WHAT THE TASK ASKS:
Set down the records that follow exactly and completely.

__________________________________________________

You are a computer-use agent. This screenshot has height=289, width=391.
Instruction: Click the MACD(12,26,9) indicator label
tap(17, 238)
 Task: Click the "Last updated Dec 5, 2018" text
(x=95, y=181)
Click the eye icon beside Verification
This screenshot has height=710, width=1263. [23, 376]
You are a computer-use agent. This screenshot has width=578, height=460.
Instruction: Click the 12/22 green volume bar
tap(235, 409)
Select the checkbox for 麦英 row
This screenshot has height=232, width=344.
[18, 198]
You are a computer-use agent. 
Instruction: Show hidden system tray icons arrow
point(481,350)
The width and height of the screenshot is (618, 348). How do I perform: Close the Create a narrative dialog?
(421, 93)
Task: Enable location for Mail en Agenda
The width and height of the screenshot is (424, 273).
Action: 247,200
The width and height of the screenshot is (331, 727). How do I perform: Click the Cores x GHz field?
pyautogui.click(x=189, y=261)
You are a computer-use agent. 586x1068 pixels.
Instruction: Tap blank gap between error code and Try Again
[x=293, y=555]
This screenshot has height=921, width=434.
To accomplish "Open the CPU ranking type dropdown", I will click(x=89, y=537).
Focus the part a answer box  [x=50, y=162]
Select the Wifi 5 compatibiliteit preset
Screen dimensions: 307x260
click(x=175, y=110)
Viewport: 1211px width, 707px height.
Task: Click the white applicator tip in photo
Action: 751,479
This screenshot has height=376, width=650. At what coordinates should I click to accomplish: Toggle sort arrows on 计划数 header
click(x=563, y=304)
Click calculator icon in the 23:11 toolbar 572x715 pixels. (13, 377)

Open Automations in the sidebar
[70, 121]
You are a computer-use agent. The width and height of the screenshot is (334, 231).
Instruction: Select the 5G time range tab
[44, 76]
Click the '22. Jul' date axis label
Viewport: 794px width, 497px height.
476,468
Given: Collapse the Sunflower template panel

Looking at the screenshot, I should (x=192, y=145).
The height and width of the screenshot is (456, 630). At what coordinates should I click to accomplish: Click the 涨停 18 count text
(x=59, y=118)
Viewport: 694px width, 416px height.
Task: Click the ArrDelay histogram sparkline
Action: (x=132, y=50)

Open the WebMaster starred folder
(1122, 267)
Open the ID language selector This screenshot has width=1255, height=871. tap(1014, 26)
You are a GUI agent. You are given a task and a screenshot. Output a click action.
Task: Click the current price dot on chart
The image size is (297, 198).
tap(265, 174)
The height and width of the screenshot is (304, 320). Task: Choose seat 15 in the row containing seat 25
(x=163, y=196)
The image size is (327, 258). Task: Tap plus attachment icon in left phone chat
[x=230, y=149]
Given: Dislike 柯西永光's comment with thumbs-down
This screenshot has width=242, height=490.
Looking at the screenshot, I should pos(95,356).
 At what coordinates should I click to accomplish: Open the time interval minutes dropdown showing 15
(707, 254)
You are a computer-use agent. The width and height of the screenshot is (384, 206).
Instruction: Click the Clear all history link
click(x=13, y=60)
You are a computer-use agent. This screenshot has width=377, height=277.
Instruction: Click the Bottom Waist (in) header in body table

__________________________________________________

OUTPUT OF THE TASK:
You are a computer-use agent. This screenshot has height=289, width=391.
Instruction: Click the MACD(12,26,9) indicator label
tap(17, 238)
 Task: Click the "Last updated Dec 5, 2018" text
(x=95, y=181)
Click the eye icon beside Verification
This screenshot has height=710, width=1263. [23, 376]
You are a computer-use agent. This screenshot has width=578, height=460.
Instruction: Click the 12/22 green volume bar
tap(235, 409)
Select the checkbox for 麦英 row
This screenshot has height=232, width=344.
[18, 198]
You are a computer-use agent. 
Instruction: Show hidden system tray icons arrow
point(481,350)
The width and height of the screenshot is (618, 348). How do I perform: Close the Create a narrative dialog?
(421, 93)
Task: Enable location for Mail en Agenda
The width and height of the screenshot is (424, 273).
Action: 247,200
The width and height of the screenshot is (331, 727). How do I perform: Click the Cores x GHz field?
pyautogui.click(x=189, y=261)
You are a computer-use agent. 586x1068 pixels.
Instruction: Tap blank gap between error code and Try Again
[x=293, y=555]
This screenshot has height=921, width=434.
To accomplish "Open the CPU ranking type dropdown", I will click(x=89, y=537).
Focus the part a answer box  [x=50, y=162]
Select the Wifi 5 compatibiliteit preset
Screen dimensions: 307x260
click(x=175, y=110)
Viewport: 1211px width, 707px height.
Task: Click the white applicator tip in photo
Action: 751,479
This screenshot has height=376, width=650. At what coordinates should I click to accomplish: Toggle sort arrows on 计划数 header
click(x=563, y=304)
Click calculator icon in the 23:11 toolbar 572x715 pixels. (13, 377)

Open Automations in the sidebar
[70, 121]
You are a computer-use agent. The width and height of the screenshot is (334, 231).
Instruction: Select the 5G time range tab
[44, 76]
Click the '22. Jul' date axis label
Viewport: 794px width, 497px height.
476,468
Given: Collapse the Sunflower template panel

Looking at the screenshot, I should (x=192, y=145).
The height and width of the screenshot is (456, 630). At what coordinates should I click to accomplish: Click the 涨停 18 count text
(x=59, y=118)
Viewport: 694px width, 416px height.
Task: Click the ArrDelay histogram sparkline
Action: (x=132, y=50)

Open the WebMaster starred folder
(1122, 267)
Open the ID language selector This screenshot has width=1255, height=871. tap(1014, 26)
You are a GUI agent. You are given a task and a screenshot. Output a click action.
Task: Click the current price dot on chart
The image size is (297, 198).
tap(265, 174)
The height and width of the screenshot is (304, 320). Task: Choose seat 15 in the row containing seat 25
(x=163, y=196)
The image size is (327, 258). Task: Tap plus attachment icon in left phone chat
[x=230, y=149]
Given: Dislike 柯西永光's comment with thumbs-down
This screenshot has width=242, height=490.
Looking at the screenshot, I should pos(95,356).
 At what coordinates should I click to accomplish: Open the time interval minutes dropdown showing 15
(707, 254)
You are a computer-use agent. The width and height of the screenshot is (384, 206).
Instruction: Click the Clear all history link
click(x=13, y=60)
You are a computer-use agent. This screenshot has width=377, height=277.
Instruction: Click the Bottom Waist (in) header in body table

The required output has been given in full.